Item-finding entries
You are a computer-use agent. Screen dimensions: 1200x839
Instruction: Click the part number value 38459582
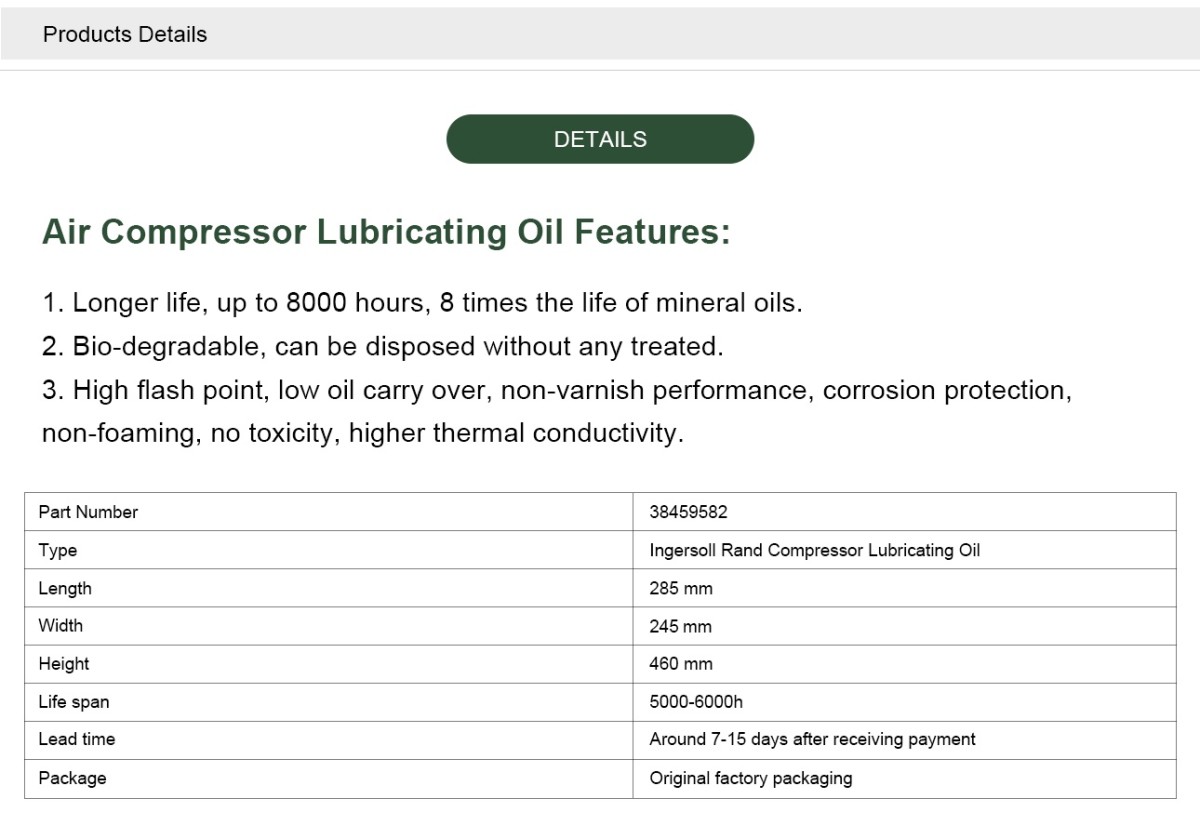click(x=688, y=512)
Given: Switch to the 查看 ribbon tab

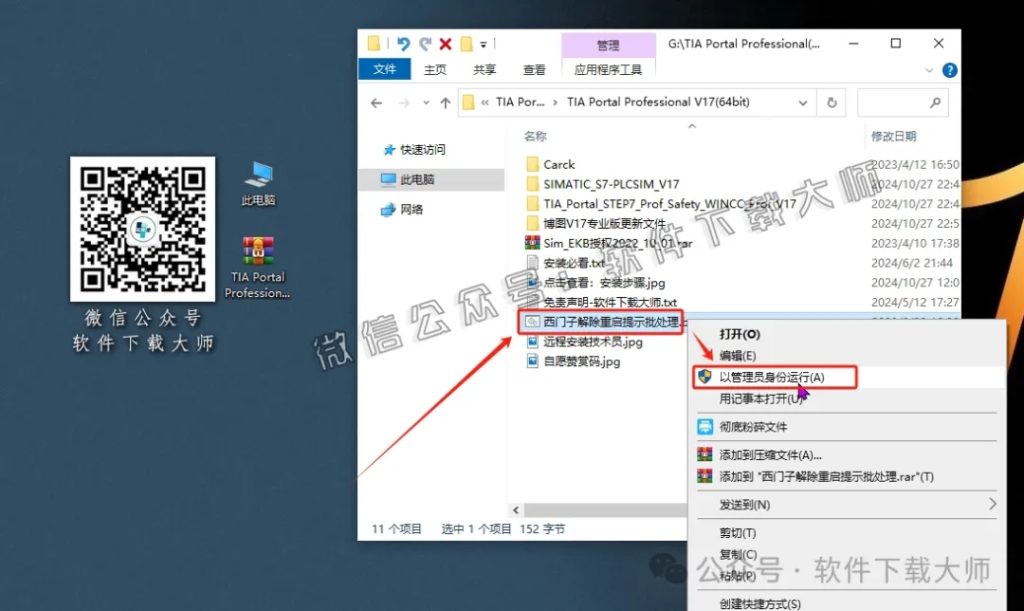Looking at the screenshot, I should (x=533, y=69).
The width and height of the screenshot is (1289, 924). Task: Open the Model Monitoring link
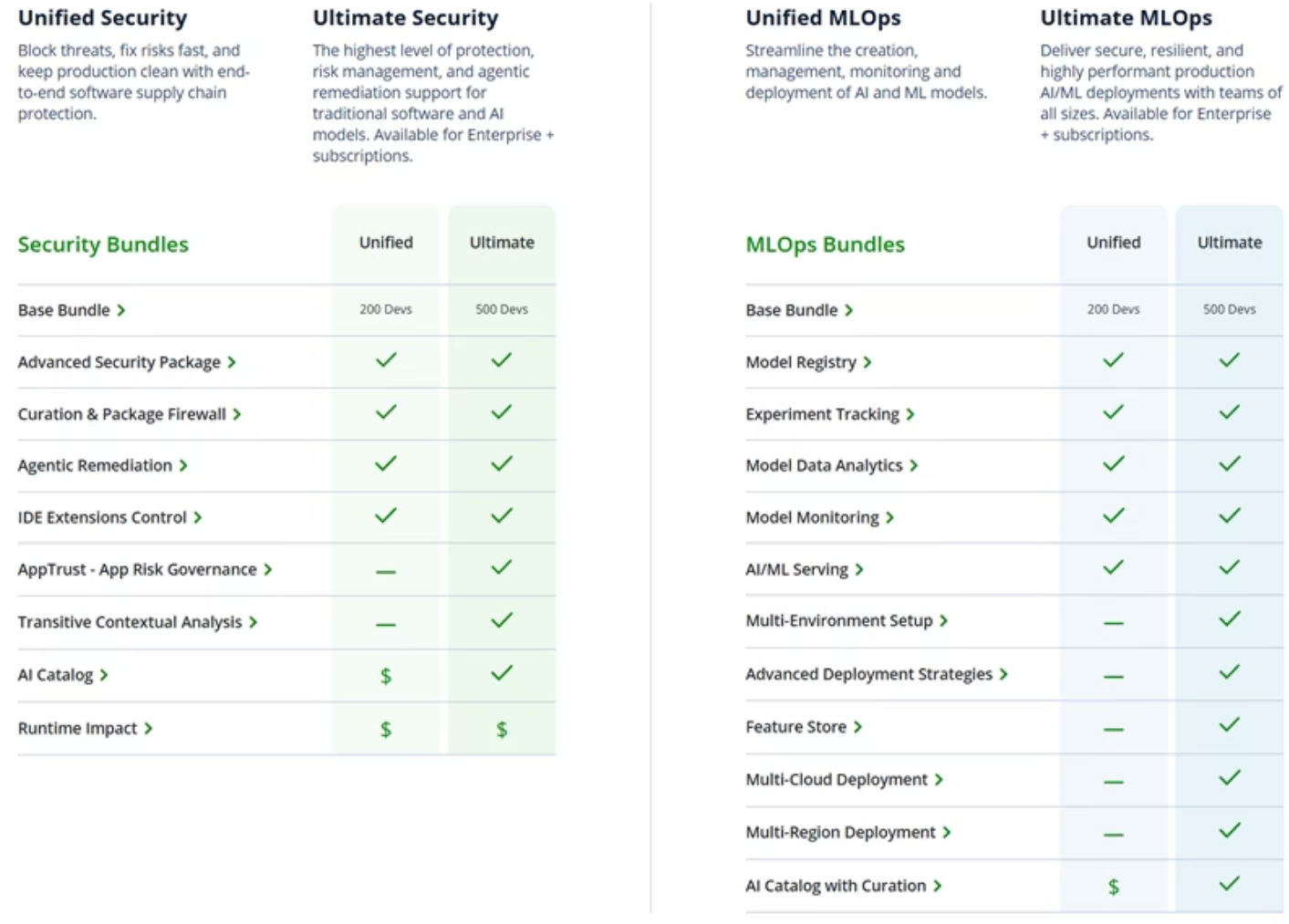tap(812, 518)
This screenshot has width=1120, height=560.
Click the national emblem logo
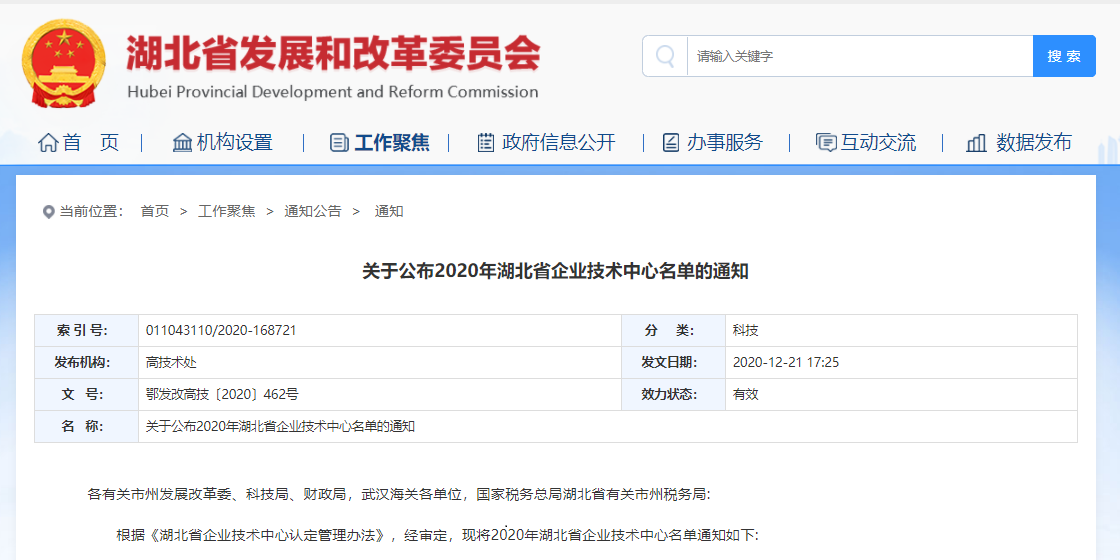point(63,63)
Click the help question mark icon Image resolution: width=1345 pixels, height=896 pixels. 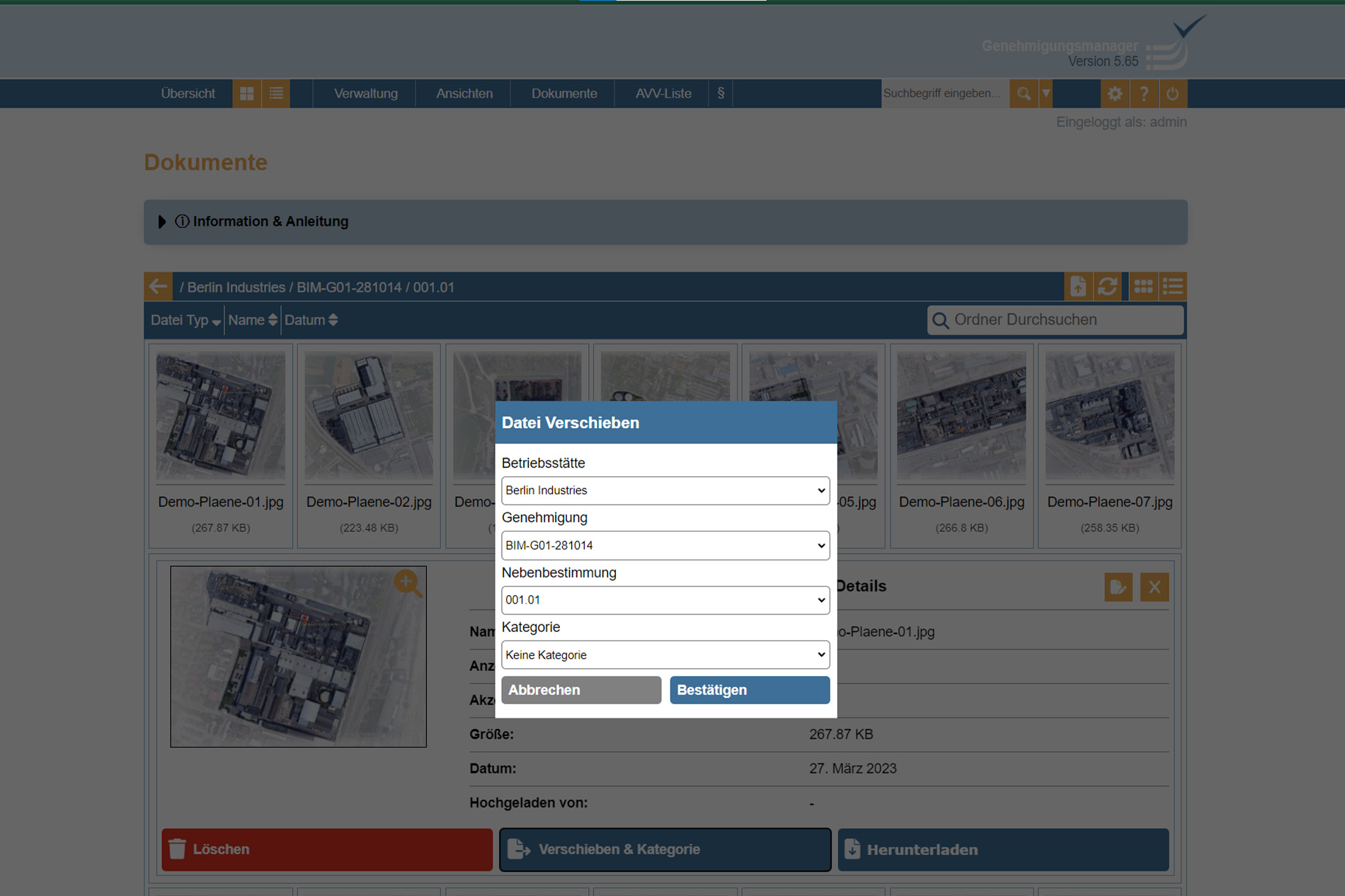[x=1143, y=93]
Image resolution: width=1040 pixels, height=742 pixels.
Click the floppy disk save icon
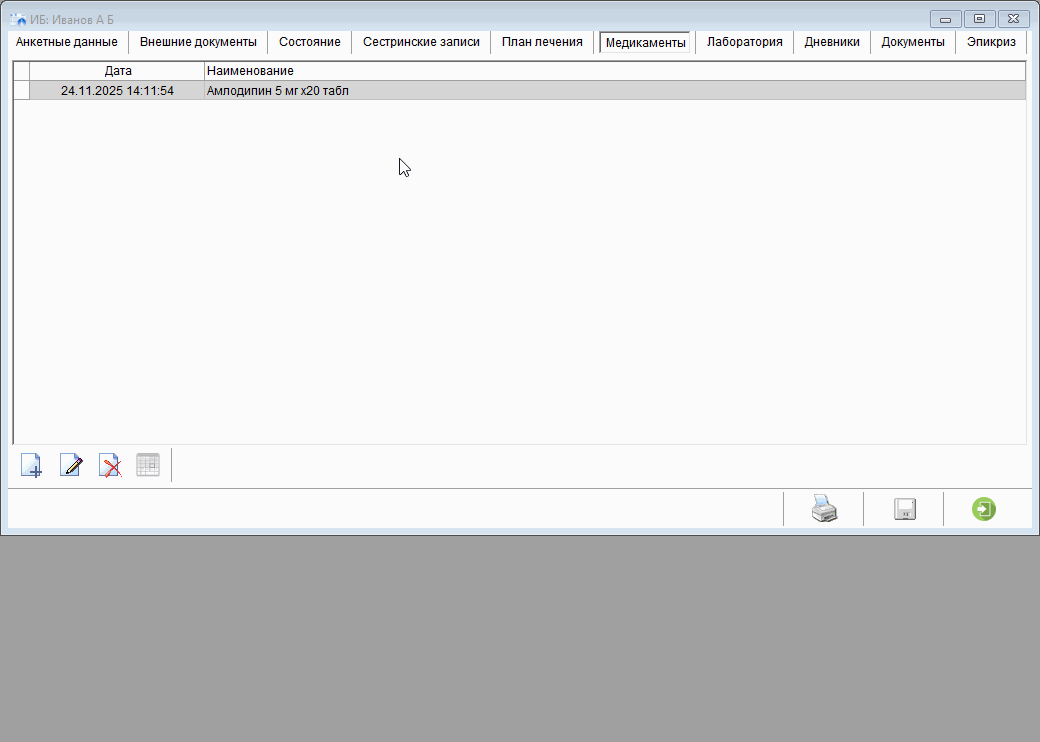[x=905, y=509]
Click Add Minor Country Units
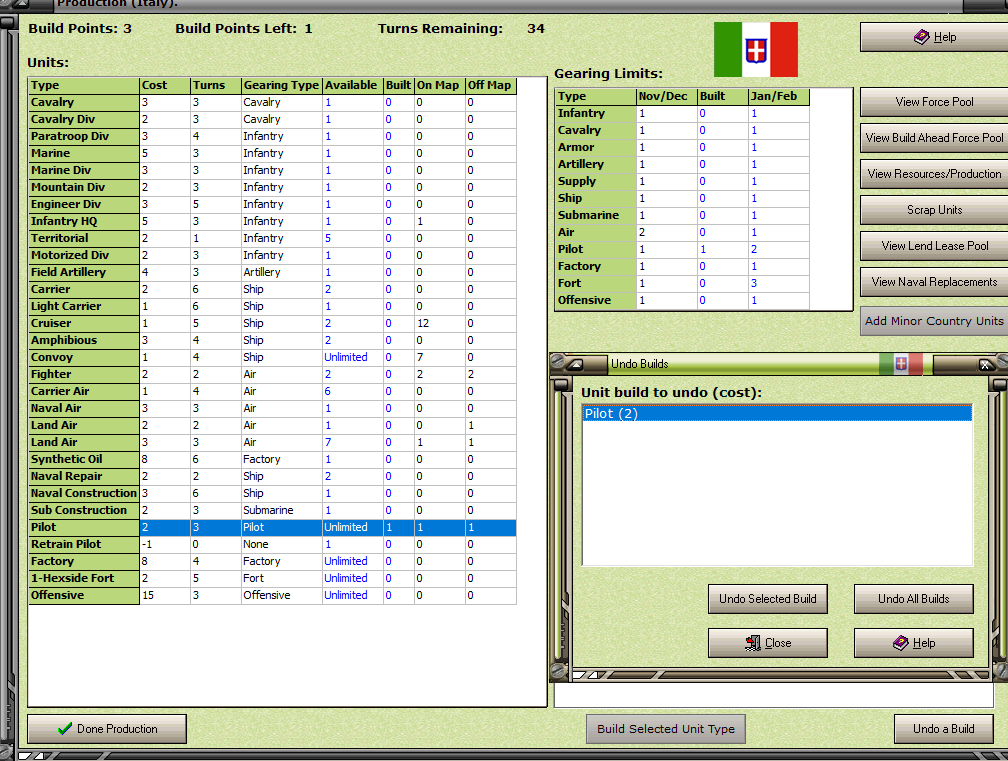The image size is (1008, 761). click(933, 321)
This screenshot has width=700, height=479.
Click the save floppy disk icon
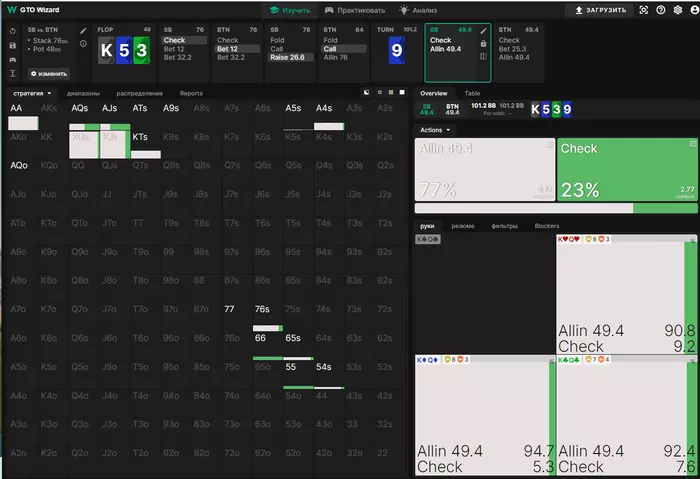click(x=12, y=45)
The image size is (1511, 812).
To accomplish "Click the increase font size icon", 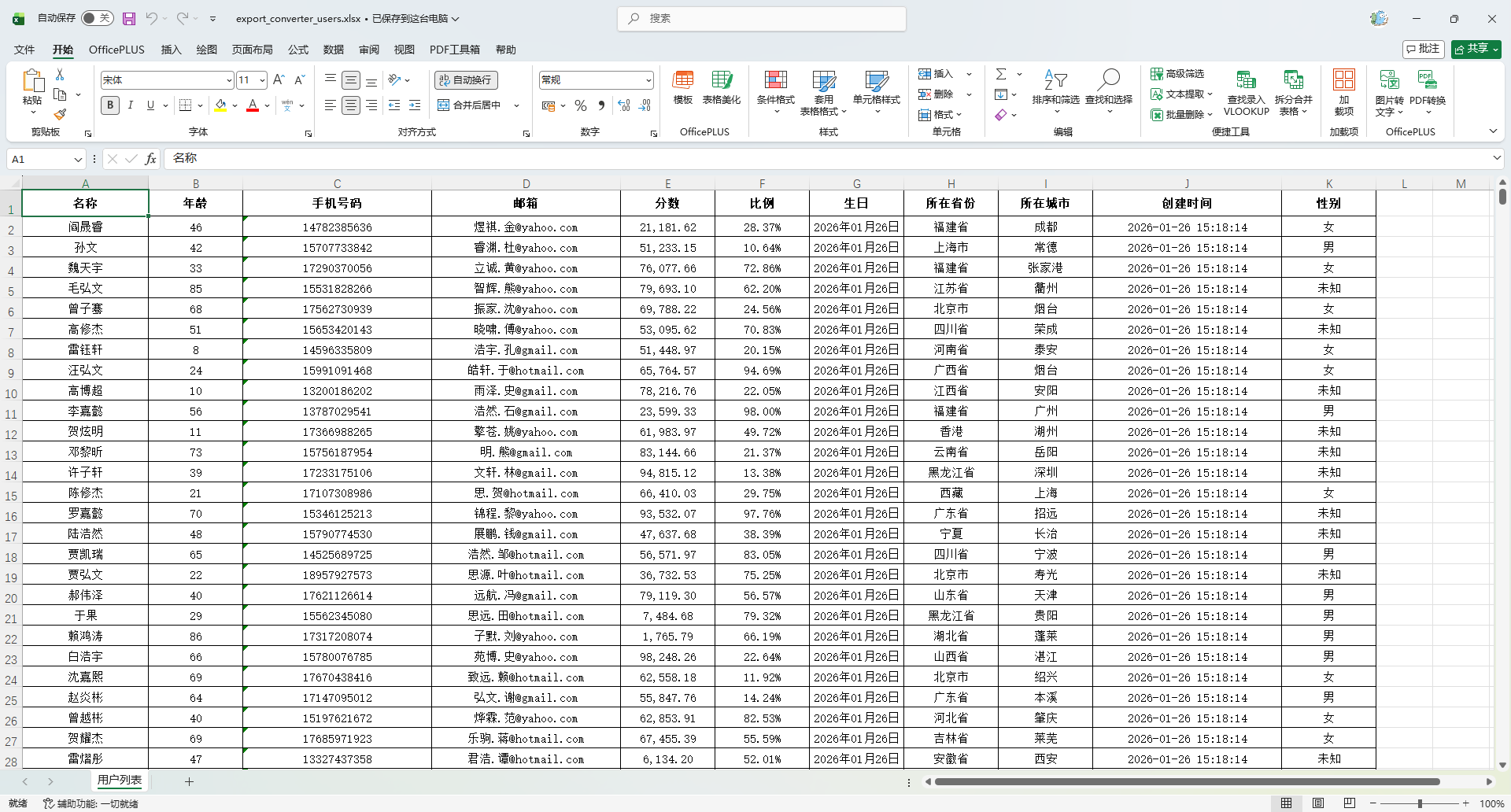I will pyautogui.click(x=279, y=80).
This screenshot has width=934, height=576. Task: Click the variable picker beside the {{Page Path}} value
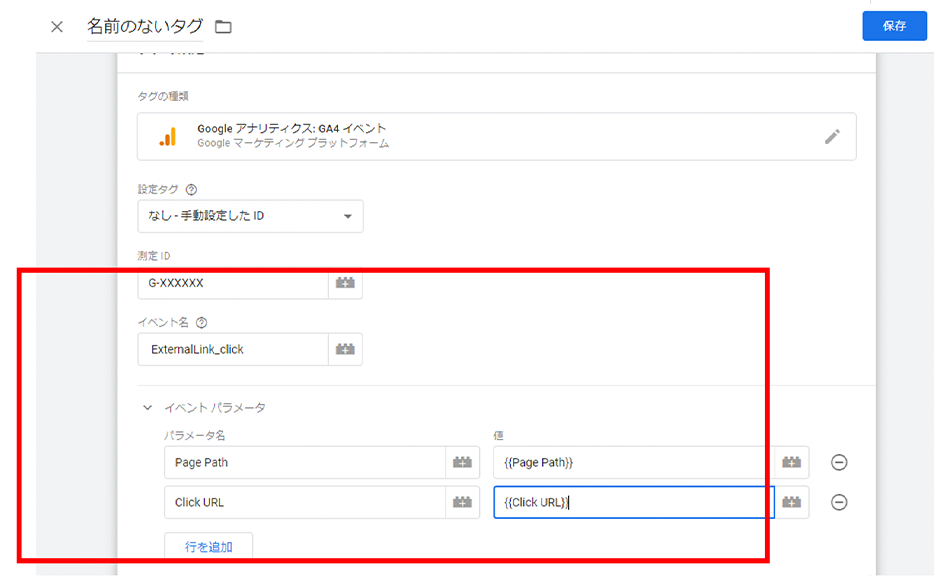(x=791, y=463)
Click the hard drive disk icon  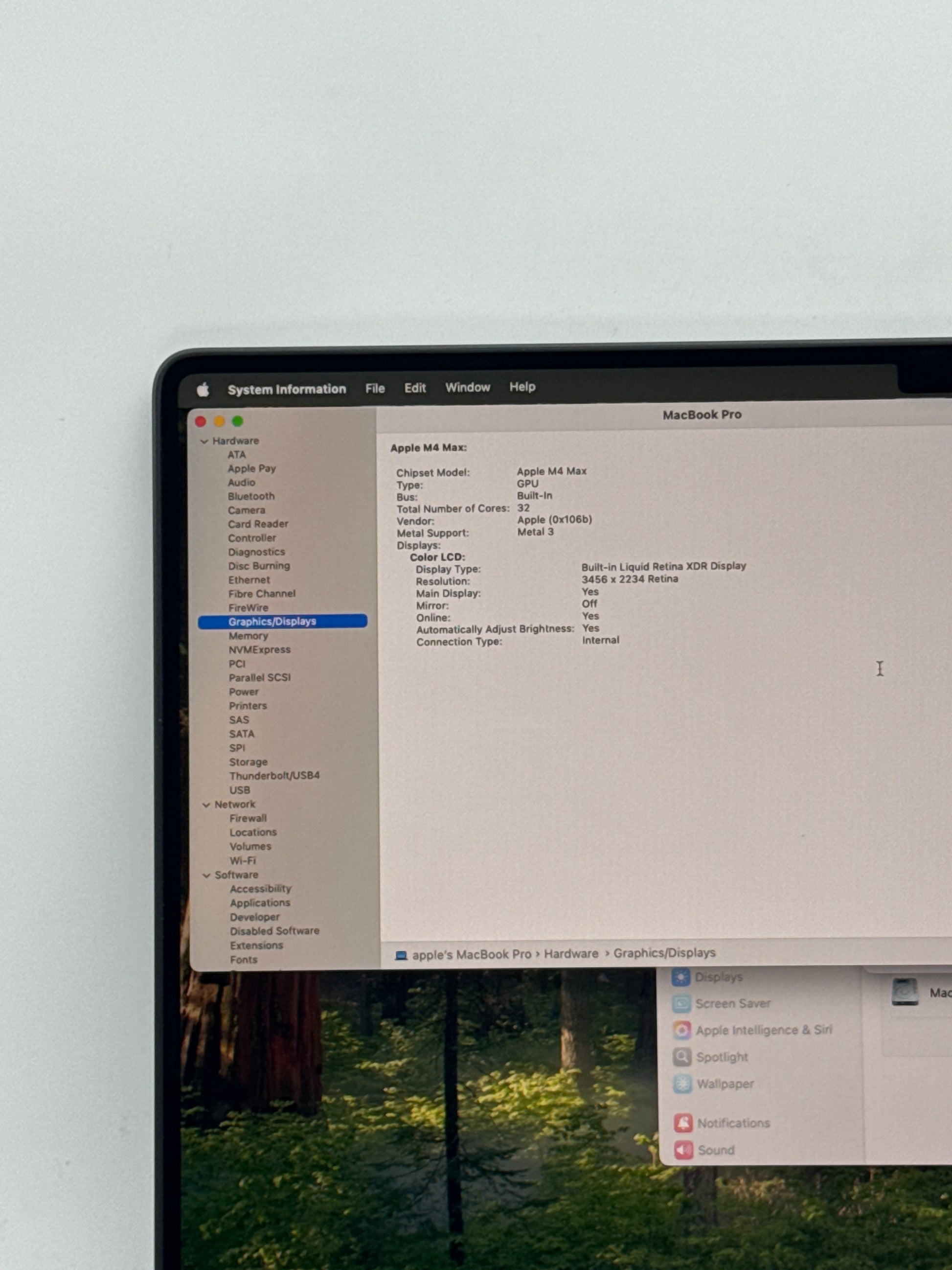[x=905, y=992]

■ GIVEN REQUEST ■
Please convert everything from the start of the entries above down to the line containing "tap(812, 518)", inclusive, into a Markdown table with the columns Row and Line, numbering each line and skipping blank ones. Leave the pictures out of the table.

■ EXPECTED OUTPUT ■
| Row | Line |
|---|---|
| 1 | You are a computer-use agent. Screen dimensions: 1200x839 |
| 2 | Instruction: Click the part number value 38459582 |
| 3 | click(x=688, y=512) |
| 4 | Given: Switch to the 查看 ribbon tab |
| 5 | Looking at the screenshot, I should (x=533, y=69). |
| 6 | The width and height of the screenshot is (1289, 924). Task: Open the Model Monitoring link |
| 7 | tap(812, 518) |